Fakultas Hukum, Universitas Mataram (Unram) bekerjasama dengan perusahaan Pembangkit Tenaga Mesin Gas Uap (PLTMGU) Lombok Peaker telah menyelenggarakan kegiatan Aksi Peduli Lingkungan Pantai (AKSI PELITA) yang dilaksanakan pada hari Rabu, (18/10/23) di Pantai Lingkungan Bagik Kembar, Kec. Sekarbela, Kota Mataram.
Ke-enam mahasiswa yang tergabung dalam kelompok Outeam (Ocean Team) yaitu Sri Rezki Amelia, Rr. Elizabeth Natalia, Nikita Padmi Lazuardi, Baiq Dina Aulyatul Aini, Indri Destalangi dan Putra Gabriel Pirhot Manurung. Mereka menginisiasi kegiatan AKSI PELITA untuk memenuhi tugas kerjasama dengan perusahaan di mata kuliah Manajemen Humas. Yulanda Trisula Sidarta Yohanes, S.Ikom., M.Ikom. selaku dosen di mata kuliah tersebut menjelaskan bahwa sangat penting bagi mahasiswa Prodi Ilmu Komunikasi untuk mendapat tugas praktik selama berkuliah agar mengetahui realita bekerja di lapangan kedepannya.
PLTMGU Lombok Peaker merupakan pembangkit listrik Combined Cycle pertama di Indonesia. Perusahaan ini telah beroperasi sejak 2020 dan berada di bawah naungan PLN. Pada pengoperasiannya, PLTMGU Lombok Peaker tidak menggunakan batubara sebagai bahan bakar untuk menghasilkan uap, namun memanfaatkan uap panas hasil dari gas engine sehingga lebih ramah lingkungan.
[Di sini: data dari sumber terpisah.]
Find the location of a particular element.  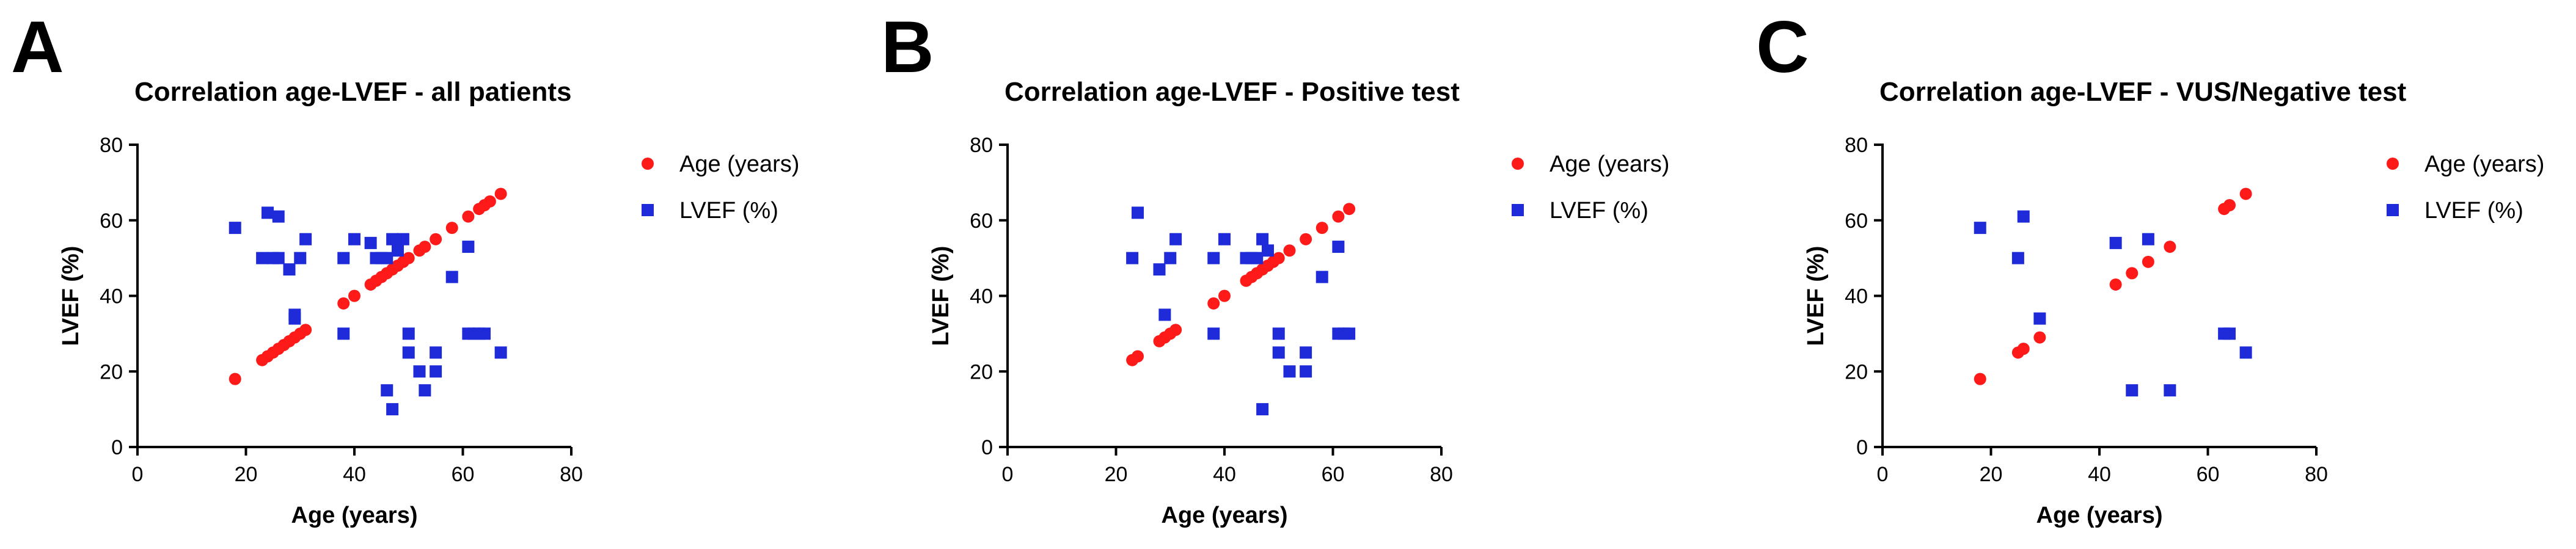

chart-title: Correlation age-LVEF - VUS/Negative test is located at coordinates (2143, 92).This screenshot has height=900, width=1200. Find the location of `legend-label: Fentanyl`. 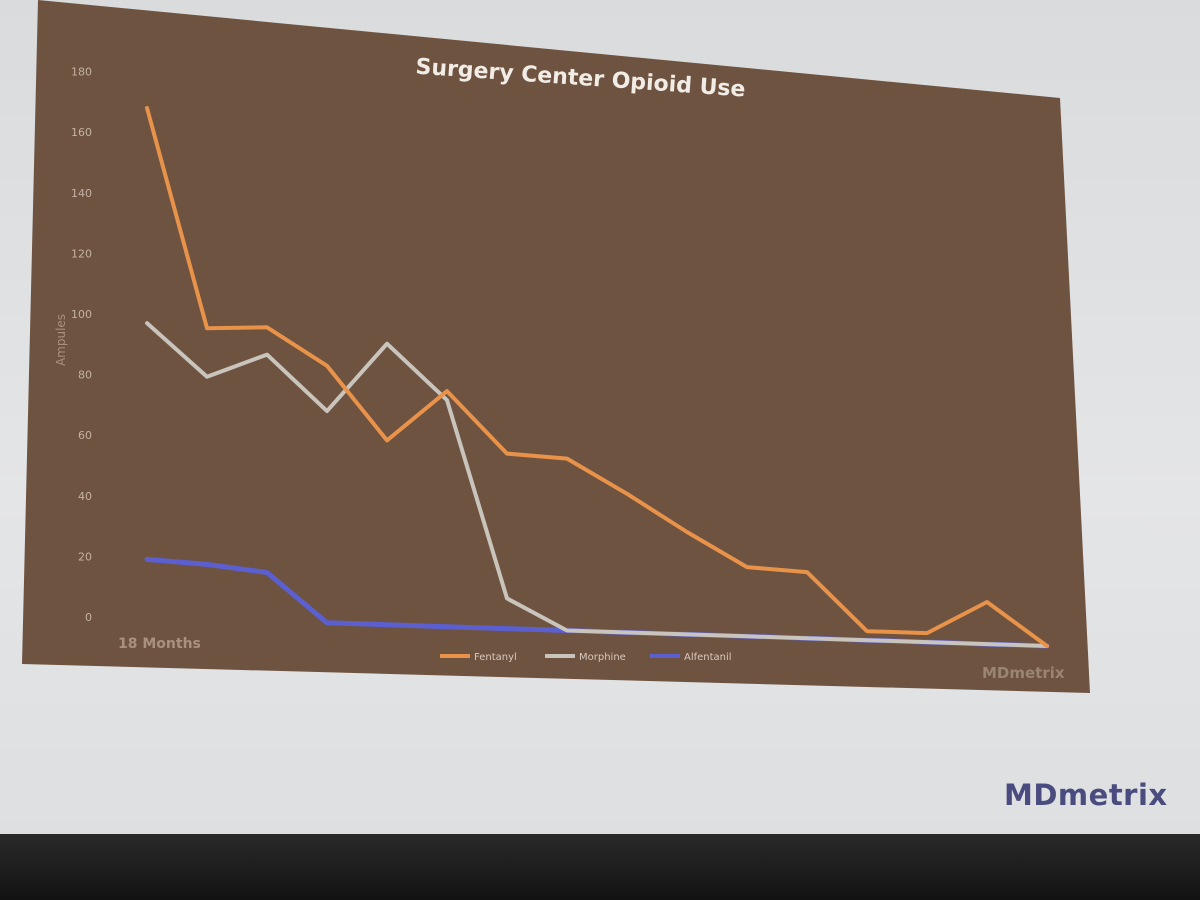

legend-label: Fentanyl is located at coordinates (496, 658).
AKSI PELITA menjadi kerjasama pertama yang diinisiasi mahasiswa Prodi Ilmu Komunikasi Unram bersama PLTMGU Lombok Peaker. Kegiatan ini melibatkan 100 peserta yang terdiri dari 13 mahasiswa dan 2 dosen Prodi Ilmu Komunikasi, 45 karyawan PLTMGU Lombok Peaker (termasuk Wartsila), 15 karyawan Enviromate Technology International (ETI), 10 karyawan PLN, dan 15 masyarakat lingkungan Bagek Kembar.
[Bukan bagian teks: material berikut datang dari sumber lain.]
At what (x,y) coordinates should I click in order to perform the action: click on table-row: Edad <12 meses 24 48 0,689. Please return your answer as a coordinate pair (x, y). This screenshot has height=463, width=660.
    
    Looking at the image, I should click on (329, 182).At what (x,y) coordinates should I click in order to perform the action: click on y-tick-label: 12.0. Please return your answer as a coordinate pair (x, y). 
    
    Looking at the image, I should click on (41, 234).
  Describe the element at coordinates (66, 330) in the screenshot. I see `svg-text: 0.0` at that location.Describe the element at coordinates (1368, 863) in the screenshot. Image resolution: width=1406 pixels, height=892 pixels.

Ketua Prodi Ilmu Komunikasi, Dr. Ir. Agus Purbatin Hadi., M.Si. dalam sambutannya selama kegiatan menyampaikan bahwa beberapa tahun yang lalu, mahasiswa Prodi Ilmu Komunikasi Unram juga pernah melakukan kerjasama dengan PLN untuk menanam pohon di Pantai Loang Baloq. Ia merasa senang dan bangga mahasiswanya dapat membangun kerjasama serupa dengan PLTMGU Lombok Peaker melalui kegiatan AKSI PELITA.
Amelia, ketua Outeam menyampaikan bahwa membuat kerjasama dengan perusahaan sekelas PLTMGU Lombok Paker tidaklah mudah. Ia bersama teman kelompoknya baru mendapatkan panggilan dari perusahaan setelah satu bulan mengirimkan surat permohonan melakukan wawancara untuk pembahasan kerjasama yang sesuai dengan kebutuhan perusahaan. Mereka juga harus membuat konsep kegiatan dalam waktu yang singkat. Adanya kerjasama antara kelompok dengan pihak perusahaan yang baik membuat AKSI PELITA dapat berjalan dengan lancar. Slogan AKSI PELITA yakni “No Waste, No Case” diharapkan dapat terus dilanjutkan oleh masyarakat agar lingkungan pantai tetap bersih dan terjaga keindahannya.